Jordan Johnson ‘16 – In my brief stint here at Mei Wu Acoustics I have learned many new and unexpected things. My time as an intern through the Small Business Internship Fund has already helped me to begin developing a better idea of what I want to do as a future profession. First off, I have always thought I wanted a job where I can get out of the office and go do site visits and observe the situation, instead of being solely an office worker. My new position has solidified my perspective on wanting to get out of the office on occasion. Part of my job as the intern has been to go help setup equipment on site visits. I have thoroughly enjoyed the visits, as I have had the opportunity to see a large portion of the beautiful Bay Area and other parts of California.
This leads me to discuss what it is like working in the Bay Area/Silicon Valley. Different than I had originally thought, work is quite relaxed and on your own time. Most places don’t have distinct rules on when you have to arrive or how long you work; you are still required to get your work done, but if you want to do it at home that is fine. I really enjoy this part of the work culture in California. It makes life a little less stressful when you have other things bogging down your mind (high rent payments, cost of food, gas, etc.).
As for what I do on a daily basis, 60% of my time is spent in the office working on a computer or helping the other engineers on their projects. I have really appreciated being able to help some others in the company, because it usually means they have to take some of their personal time to show me what they are working on and how they did it. Some of the things I have been asked to do include: copying data and simplifying calculations in Excel, creating spreadsheets to make projects easier, taking measurements, recording data, and best of all, marching through woods covered in poison oak in order to take a sound measurement (since I am supposedly immune to poison oak). Not to mention walking right over the top of a rattle snake.
On the more technical side I have learned a lot about acoustics and engineering; but surprisingly, I have learned more about doing business with other people and how a small business manages to get work. Sure, in class you can learn to calculate the sound pressure level of a noise equally dispersed throughout a room, traveling through gypsum wall board with wood studs, and then again equally dispersed into another room (taking into account the reverberation time of the room, transmission loss from the wall, and directivity).
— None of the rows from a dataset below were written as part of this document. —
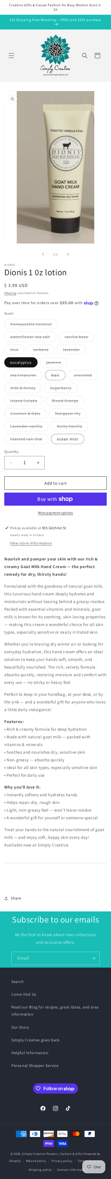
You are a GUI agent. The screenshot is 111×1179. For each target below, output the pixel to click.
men (55, 375)
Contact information (72, 1170)
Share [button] (16, 898)
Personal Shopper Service (34, 1065)
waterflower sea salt (33, 338)
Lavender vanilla (29, 427)
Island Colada (26, 402)
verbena (44, 351)
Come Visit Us (23, 994)
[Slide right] (68, 254)
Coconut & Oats (28, 415)
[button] (11, 55)
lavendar (74, 351)
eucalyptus (21, 362)
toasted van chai (29, 440)
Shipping (10, 293)
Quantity (11, 451)
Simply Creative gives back (35, 1040)
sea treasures (26, 376)
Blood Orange (68, 402)
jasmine (56, 363)
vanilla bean (79, 338)
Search (17, 981)
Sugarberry (63, 389)
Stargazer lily (71, 415)
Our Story (20, 1027)
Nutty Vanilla (72, 427)
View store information (31, 543)
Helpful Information (29, 1052)
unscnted (86, 376)
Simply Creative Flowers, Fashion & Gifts (52, 1154)
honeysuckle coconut (34, 325)
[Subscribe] (93, 958)
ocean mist (67, 439)
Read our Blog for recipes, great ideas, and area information (55, 1010)
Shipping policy (40, 1170)
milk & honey (26, 389)
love (17, 351)
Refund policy (36, 1161)
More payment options (55, 512)
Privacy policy (62, 1161)
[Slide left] (43, 254)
Yet, school can’t teach you how to explain how this works to a business owner who doesn’t want to violate noise codes, and may know nothing about acoustics or engineering. I have learned that being able to explain how things work to a customer is one of the greatest struggles for engineers and acoustical consultants. Hopefully having the opportunity to see and hear this occur first hand, will help me in the future when I become an engineer and need to explain what is going through my head.